- Lobby card
- Directed by: Jay Marchant
- Story by: Dorothy Howell
- Starring: William Fairbanks Edith Roberts Lloyd Whitlock Melbourne MacDowell
- Cinematography: George Meehan
- Edited by: Charles J. Hunt
- Production company: Perfection Pictures
- Distributed by: Columbia Pictures
- Release date: July 15, 1925;
- Running time: 5 reels
- Country: United States
- Language: Silent (English intertitles)

= Speed Mad =

Speed Mad is a 1925 American silent sports drama film directed by Jay Marchant. The film was a co-production between Columbia Pictures and Perfection Pictures. Prints of Speed Mad exist in the Library of Congress film archive.

==Premise==
The story concerns a young millionaire who also happens to be a speed maniac. But one day, his father decides that racing a motor into all sorts of trouble is a poor way to become president of a real estate company, and kicks him out. So Bill drives away in his demon racer without the least idea of where he will spend the night.

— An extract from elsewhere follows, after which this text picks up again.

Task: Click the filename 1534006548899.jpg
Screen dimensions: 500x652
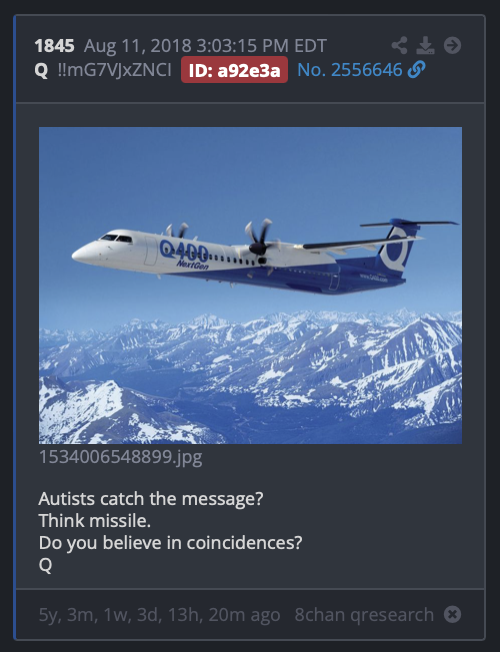Action: 121,457
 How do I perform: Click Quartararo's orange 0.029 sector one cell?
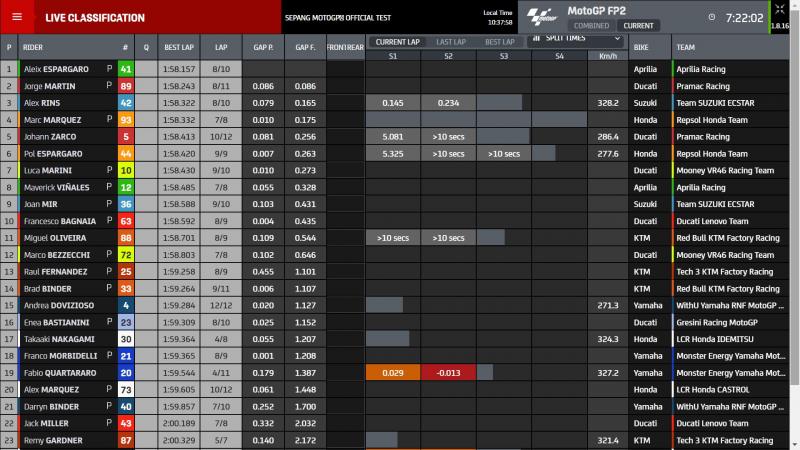pyautogui.click(x=393, y=372)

Fate, however, is kind even though he upsets a milk truck. and before Bill realizes, he finds himself in love with Betty, a beautiful young girl.

==Cast==
- William Fairbanks as Bill Sanford
- Edith Roberts as Betty Hampton
- Lloyd Whitlock as Alan Lawton
- Melbourne MacDowell as John Sanford
- John Fox Jr. as Freckles Smithers
- Florence Lee as Grandma Smithers
- Charles K. French as Charles Whitman

==Reception==
A contemporary review published in The Chicago Herald praised the performance of a Bull Terrier named Buddy, who starred as an unnamed dog.